Ce n’est pas tant une question de prix, même si ceux-ci sont de toute évidence scandaleusement élevés, qu’un problème d’espace.

Après diverses expériences plus ou moins heureuses, en des beaux quartiers tout aussi bien que dans des arrondissements plus populaires, j’en suis arrivé à la conclusion que de vivre à deux, avec ou sans chat, dans un appartement ne dépassant point les quarante/cinquante mètres carrés, s’apparente ni plus ni moins à une atteinte à la dignité humaine.

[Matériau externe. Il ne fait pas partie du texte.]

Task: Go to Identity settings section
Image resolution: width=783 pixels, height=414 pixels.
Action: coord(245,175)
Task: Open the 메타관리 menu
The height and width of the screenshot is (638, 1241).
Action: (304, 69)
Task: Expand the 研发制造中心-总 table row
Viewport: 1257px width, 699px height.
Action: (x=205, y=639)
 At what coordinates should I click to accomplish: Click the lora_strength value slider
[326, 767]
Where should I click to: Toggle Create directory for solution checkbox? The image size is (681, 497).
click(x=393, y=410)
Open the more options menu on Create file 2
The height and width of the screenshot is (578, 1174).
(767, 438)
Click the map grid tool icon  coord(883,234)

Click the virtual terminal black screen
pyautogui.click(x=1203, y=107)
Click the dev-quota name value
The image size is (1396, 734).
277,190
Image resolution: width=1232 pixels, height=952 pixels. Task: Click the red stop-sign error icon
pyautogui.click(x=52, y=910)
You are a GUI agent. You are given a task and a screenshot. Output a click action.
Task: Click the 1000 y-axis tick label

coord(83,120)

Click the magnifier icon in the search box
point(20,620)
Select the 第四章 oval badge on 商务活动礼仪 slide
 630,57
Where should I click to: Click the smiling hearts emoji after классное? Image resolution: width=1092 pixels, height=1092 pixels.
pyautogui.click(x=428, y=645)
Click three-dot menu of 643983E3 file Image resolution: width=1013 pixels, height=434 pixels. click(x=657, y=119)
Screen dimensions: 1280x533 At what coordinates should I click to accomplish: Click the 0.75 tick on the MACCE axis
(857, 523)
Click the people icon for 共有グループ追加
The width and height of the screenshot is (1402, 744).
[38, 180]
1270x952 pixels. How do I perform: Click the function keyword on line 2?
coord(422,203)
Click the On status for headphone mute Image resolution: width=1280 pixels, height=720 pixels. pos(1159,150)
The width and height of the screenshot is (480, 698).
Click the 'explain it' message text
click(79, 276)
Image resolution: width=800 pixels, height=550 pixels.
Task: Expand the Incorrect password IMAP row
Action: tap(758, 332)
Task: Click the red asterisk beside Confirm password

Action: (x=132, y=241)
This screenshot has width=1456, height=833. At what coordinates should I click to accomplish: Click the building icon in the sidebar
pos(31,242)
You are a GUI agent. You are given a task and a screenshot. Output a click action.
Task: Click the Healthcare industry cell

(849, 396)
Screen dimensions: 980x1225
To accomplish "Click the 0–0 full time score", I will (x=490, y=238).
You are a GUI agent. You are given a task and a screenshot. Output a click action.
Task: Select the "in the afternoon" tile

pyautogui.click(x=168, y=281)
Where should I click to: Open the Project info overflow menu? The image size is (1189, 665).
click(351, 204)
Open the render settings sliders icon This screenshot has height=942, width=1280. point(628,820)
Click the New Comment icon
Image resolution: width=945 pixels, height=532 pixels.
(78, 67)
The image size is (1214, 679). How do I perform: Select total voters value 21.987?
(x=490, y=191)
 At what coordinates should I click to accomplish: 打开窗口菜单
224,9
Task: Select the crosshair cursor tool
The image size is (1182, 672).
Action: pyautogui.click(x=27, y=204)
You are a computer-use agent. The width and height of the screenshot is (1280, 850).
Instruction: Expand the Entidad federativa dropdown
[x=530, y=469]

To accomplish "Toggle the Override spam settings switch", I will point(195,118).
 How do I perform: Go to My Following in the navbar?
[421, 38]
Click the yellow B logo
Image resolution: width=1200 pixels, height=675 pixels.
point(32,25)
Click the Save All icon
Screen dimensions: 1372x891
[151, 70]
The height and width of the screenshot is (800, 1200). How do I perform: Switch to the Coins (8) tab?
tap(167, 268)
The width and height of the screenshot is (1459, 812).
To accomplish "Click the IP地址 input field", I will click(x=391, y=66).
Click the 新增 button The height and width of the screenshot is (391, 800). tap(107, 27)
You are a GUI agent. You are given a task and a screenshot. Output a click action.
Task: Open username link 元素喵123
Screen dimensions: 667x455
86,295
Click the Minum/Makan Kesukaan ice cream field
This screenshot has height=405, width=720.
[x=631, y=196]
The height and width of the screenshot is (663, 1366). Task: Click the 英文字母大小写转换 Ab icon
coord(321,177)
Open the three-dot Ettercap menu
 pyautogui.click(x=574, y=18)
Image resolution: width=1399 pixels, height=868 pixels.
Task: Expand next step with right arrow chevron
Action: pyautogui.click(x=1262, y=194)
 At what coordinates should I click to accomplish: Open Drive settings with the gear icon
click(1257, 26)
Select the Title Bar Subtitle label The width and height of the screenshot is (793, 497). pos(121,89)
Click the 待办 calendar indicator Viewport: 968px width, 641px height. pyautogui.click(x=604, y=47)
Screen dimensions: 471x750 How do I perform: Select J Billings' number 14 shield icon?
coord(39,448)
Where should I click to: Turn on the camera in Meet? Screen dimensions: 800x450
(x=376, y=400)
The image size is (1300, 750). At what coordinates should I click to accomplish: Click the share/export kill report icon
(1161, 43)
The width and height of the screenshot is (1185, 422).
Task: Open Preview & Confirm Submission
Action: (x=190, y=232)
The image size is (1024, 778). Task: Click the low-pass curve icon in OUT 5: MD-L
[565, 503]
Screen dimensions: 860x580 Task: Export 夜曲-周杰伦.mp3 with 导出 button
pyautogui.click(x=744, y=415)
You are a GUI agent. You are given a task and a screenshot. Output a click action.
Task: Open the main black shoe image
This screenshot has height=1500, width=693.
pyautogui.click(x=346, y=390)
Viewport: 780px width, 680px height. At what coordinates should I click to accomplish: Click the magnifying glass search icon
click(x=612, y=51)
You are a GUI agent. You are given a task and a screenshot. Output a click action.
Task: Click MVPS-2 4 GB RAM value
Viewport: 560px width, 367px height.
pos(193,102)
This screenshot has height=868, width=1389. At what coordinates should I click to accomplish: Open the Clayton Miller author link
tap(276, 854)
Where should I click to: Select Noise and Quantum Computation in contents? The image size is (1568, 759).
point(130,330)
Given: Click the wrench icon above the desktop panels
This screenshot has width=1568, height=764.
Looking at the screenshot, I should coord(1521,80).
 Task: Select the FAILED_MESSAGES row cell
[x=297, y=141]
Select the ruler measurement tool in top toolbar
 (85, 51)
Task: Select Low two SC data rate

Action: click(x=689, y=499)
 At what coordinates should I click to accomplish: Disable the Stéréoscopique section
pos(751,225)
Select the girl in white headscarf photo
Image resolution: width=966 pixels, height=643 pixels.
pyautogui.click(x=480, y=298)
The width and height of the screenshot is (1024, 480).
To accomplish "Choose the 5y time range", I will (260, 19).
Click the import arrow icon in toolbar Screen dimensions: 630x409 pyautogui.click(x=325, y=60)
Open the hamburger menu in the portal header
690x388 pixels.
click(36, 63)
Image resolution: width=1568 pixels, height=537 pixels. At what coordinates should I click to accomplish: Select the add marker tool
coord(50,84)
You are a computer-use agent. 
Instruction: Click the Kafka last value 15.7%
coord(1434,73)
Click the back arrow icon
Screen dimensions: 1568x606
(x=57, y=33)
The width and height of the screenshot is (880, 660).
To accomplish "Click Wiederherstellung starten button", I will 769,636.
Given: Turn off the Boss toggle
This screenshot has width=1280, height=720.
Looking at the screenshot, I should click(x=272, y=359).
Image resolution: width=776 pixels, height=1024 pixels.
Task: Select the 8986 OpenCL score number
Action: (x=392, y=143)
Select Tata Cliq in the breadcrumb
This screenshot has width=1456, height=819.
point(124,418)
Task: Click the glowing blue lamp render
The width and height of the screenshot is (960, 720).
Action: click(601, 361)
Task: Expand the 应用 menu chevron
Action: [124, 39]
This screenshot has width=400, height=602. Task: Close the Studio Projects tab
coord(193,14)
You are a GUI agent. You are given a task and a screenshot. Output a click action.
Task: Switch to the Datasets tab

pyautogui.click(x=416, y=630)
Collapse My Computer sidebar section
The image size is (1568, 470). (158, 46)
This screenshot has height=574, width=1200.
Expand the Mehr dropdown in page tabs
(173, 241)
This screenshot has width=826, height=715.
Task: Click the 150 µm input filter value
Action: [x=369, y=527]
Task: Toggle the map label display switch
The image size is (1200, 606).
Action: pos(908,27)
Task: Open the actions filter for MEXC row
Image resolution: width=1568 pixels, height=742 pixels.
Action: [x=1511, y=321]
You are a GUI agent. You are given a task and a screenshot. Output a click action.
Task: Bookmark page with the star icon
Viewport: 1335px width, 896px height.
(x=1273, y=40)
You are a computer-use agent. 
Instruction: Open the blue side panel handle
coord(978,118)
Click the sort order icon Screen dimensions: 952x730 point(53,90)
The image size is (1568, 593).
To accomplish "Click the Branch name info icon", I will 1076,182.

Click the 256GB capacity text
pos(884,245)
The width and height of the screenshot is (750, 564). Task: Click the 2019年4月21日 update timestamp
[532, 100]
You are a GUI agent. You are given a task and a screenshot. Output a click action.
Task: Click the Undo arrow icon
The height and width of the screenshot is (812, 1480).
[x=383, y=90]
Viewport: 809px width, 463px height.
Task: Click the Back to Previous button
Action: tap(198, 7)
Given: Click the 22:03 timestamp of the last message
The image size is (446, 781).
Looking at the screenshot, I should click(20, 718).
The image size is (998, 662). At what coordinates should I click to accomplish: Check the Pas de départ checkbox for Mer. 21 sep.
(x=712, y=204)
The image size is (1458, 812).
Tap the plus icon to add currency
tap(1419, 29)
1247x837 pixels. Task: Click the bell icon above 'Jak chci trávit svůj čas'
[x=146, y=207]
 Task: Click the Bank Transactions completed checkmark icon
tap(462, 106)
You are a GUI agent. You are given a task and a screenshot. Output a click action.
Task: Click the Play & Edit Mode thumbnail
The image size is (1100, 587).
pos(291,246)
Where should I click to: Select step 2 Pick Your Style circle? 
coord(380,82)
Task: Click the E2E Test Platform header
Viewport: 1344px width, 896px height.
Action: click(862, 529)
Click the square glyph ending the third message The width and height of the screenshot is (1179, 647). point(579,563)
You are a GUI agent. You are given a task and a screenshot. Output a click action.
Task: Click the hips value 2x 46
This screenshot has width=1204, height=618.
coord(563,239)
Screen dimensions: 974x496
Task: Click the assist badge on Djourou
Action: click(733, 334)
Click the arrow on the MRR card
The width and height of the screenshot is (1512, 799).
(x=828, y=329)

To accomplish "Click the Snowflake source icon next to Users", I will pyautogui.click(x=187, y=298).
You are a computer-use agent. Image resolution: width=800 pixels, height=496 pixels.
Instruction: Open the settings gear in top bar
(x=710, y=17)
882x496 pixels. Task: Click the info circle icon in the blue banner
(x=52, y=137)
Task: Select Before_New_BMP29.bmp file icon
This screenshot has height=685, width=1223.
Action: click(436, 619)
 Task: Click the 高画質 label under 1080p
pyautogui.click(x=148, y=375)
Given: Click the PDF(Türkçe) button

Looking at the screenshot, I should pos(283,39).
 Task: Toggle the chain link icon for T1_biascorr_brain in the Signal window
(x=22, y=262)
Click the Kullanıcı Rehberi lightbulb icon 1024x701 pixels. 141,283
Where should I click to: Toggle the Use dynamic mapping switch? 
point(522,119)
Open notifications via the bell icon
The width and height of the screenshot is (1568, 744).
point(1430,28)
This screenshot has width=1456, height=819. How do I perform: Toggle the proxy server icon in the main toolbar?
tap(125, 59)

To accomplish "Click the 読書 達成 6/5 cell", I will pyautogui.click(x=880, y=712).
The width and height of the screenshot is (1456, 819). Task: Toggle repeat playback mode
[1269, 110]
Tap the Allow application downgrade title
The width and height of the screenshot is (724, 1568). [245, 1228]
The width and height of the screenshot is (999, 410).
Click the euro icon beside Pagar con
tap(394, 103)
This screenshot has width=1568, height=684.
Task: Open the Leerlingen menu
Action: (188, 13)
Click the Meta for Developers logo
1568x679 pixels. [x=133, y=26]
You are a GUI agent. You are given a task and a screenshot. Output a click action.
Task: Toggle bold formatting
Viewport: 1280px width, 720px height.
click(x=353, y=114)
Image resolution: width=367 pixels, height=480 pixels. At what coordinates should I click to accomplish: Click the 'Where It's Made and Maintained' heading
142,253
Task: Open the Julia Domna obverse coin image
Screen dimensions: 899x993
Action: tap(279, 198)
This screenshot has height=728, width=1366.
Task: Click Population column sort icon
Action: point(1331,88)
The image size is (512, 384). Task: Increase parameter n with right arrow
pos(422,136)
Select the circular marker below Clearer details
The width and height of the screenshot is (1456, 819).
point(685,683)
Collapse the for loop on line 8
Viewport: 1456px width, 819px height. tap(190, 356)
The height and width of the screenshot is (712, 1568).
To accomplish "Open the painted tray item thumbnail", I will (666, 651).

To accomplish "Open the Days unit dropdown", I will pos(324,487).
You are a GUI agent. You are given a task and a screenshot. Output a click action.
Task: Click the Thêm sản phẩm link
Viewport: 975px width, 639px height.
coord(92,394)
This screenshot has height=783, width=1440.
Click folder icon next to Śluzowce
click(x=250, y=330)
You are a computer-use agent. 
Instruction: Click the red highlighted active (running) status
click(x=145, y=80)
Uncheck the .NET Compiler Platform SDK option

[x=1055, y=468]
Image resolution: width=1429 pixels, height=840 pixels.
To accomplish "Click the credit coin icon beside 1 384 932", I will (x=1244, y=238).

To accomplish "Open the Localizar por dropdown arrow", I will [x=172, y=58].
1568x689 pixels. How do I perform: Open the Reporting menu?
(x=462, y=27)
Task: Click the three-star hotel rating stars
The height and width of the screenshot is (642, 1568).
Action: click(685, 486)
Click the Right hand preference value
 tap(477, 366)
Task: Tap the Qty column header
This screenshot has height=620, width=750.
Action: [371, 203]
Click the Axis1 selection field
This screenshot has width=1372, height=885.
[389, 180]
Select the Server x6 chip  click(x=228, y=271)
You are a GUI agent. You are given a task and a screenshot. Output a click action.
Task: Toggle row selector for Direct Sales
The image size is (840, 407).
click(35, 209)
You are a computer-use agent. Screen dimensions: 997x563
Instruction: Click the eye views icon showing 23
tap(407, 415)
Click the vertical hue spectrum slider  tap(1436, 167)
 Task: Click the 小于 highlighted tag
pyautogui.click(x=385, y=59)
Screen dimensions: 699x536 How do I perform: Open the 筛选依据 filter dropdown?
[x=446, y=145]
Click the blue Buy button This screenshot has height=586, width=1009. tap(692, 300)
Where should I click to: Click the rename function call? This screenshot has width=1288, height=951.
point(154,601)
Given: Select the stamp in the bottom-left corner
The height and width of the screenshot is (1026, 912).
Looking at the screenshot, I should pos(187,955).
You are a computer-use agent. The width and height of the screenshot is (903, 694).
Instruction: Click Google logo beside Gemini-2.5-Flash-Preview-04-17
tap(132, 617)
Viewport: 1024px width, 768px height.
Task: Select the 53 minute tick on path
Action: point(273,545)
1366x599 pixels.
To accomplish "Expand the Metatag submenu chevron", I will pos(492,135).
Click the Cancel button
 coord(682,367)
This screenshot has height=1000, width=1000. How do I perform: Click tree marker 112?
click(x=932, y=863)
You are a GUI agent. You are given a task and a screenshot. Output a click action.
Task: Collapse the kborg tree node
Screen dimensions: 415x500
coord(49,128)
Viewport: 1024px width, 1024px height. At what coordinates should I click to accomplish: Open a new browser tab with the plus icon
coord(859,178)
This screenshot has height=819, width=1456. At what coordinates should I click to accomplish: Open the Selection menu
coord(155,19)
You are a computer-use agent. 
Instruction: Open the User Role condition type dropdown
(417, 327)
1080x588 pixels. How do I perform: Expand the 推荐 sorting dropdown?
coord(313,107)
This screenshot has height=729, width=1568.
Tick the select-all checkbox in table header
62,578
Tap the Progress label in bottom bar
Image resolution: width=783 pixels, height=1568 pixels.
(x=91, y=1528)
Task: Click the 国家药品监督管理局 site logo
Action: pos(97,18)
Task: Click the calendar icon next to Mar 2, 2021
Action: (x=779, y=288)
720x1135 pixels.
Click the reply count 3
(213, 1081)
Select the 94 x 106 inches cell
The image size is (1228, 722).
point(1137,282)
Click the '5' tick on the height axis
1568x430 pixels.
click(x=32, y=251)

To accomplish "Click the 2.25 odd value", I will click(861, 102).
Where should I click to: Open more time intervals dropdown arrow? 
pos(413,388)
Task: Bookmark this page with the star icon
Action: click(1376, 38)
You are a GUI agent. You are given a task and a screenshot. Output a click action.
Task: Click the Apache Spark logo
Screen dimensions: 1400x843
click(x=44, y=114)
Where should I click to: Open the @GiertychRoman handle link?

On ne peut concevoir de mener une vie de couple avec tous ses aléas dans un réduit qui, outre une cuisine qui rendrait claustrophobe un hamster, une salle de bain où vivote une misérable douche en grande conversation avec un lavabo écaillé, un cabinet d’aisance si étroit qu’il vous faut un trampoline pour attraper le papier-toilette gravitant au-dessus de votre tête, ne propose qu’une seule vraie pièce servant tout à la fois de salle à manger, de salon, de bureau, de chambre à coucher, de salle de relaxation, de cabinet de lecture, de refuge à des plantes vertes, d’accueil à des vêtements en déshérence, d’abribus et de chenil pour le chat.

Ce n’est tout simplement pas vivable.

Cette promiscuité forcée, cette cohabitation au forceps avec sa compagne ou compagnon, cette impossibilité d’avoir un espace à soi, cette obligation d’être à tout instant sous le regard parfois énamouré le plus souvent agacé de l’autre, exige des deux partenaires des sommets de patience, des trésors de diplomatie, des facultés à canaliser ses inévitables ressentiments qui dépassent de beaucoup les simples capacités humaines.

L’amour à ses raisons qu’une cage à lapin a tôt fait de rendre déraisonnable.

Comment voulez-vous évoluer dans un pareil décor quand, pour couronner une dispute, il n’existe même pas une misérable porte à même d’être claquée, hormis celle des toilettes, ce qui nécessite donc que pour marquer votre légitime exaspération, il vous faille quitter le lieu de l’altercation, s’enfermer dans votre urinoir, en ressortir, et alors et seulement alors, avoir ce rare privilège de régler son compte à l’unique porte de l’appartement (hormis bien évidemment celle de l’entrée) ?

Comment parvenir à vivre lorsque l’un veut se branloter le cerveau devant un match de foot tandis que l’autre s’essaye à lire Virginia Woolf, que votre chat joue à saute-moutons avec la table basse, que personne n’a eu le courage de débarrasser la table où agonisent désormais des assiettes repues de sauce tomate, que montent au plafond des miradors de livres menaçant à tout instant de s’affaisser, que glissent sur le parquet des fantômes de chaussures n’ayant point trouvé armoire à leur pointure, et que, où que se porte votre regard, il ne rencontre que la manifestation éclatante de la déconfiture existentielle qu’est devenue votre vie ?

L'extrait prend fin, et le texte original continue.